Recorded Wednesday, July 22, 2020.

Hi everyone.

My name is Stephen Wong.

I have the unique privilege of speaking to you for a couple minutes about one of the most important projects of my entire life.

And I don't say that lightly.

I've had the unique privilege of working with Elliot Gruber, Dan Piazza and the Smithsonian National Postal Museum staff for the past three years on Baseball: America's Home Run, a baseball exhibition.

I was born in Montreal, but raised in San Francisco Bay area.

I collected baseball cards like most kids in the United States did at least at my time.

I watched at the San Francisco Giants at Candlestick Park, and baseball became a part of my life.

Really the genesis of it all was when my best friend David Castellani, who still lives in Los Altos Hills, showed me a 1959 Topps card of Roger Maris and the seas parted.

That was it.

And I don't know what it was, but that's when it all happened.

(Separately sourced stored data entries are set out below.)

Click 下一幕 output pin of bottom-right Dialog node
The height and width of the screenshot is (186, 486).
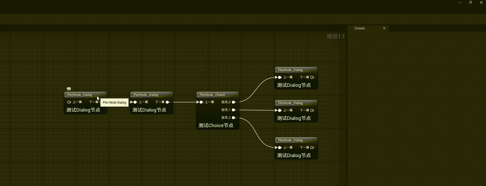coord(312,148)
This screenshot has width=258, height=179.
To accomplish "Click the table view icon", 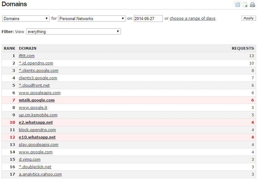I will click(x=238, y=4).
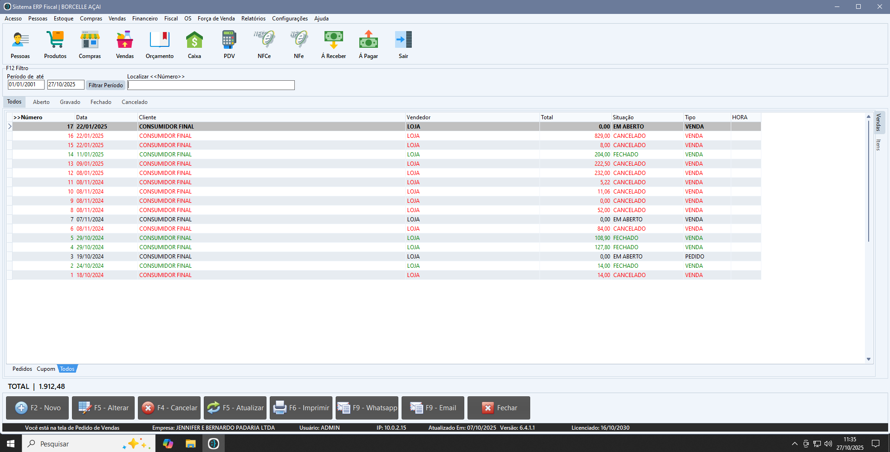
Task: Click the Á Receber icon
Action: pyautogui.click(x=333, y=45)
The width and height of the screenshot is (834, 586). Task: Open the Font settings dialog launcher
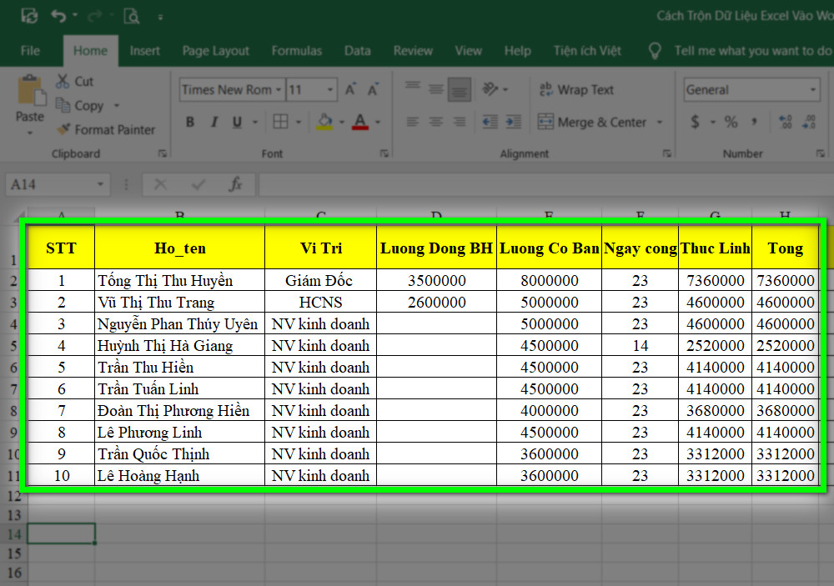(x=383, y=153)

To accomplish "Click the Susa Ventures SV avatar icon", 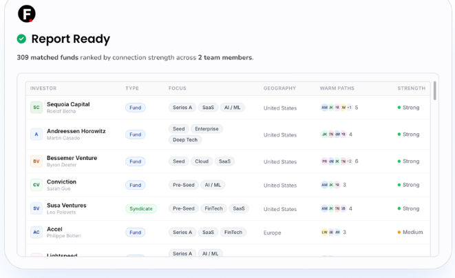I will pyautogui.click(x=36, y=208).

Maybe it's an affinity towards history and objects that commemorate it, but that's how it all started.

And I came into touch with Smithsonian Books and my involvement with the Smithsonian organization, ironically, during the SARS epidemic in Hong Kong, which obviously, as you all know, is very similar to the COVID pandemic.

And that happened at the end of 2002 and the beginning of 2003.

I had left my job as an investment banker, and I decided to move to the United States to pursue my lifelong passion, which was to write a book about baseball history.

And the Smithsonian, I was so privileged to be signed by them to write my first book, which got published in 2005.

I published a children's book after that.

And then the latest book on the game worn uniforms that the players wore, which is a highly coveted area of collecting.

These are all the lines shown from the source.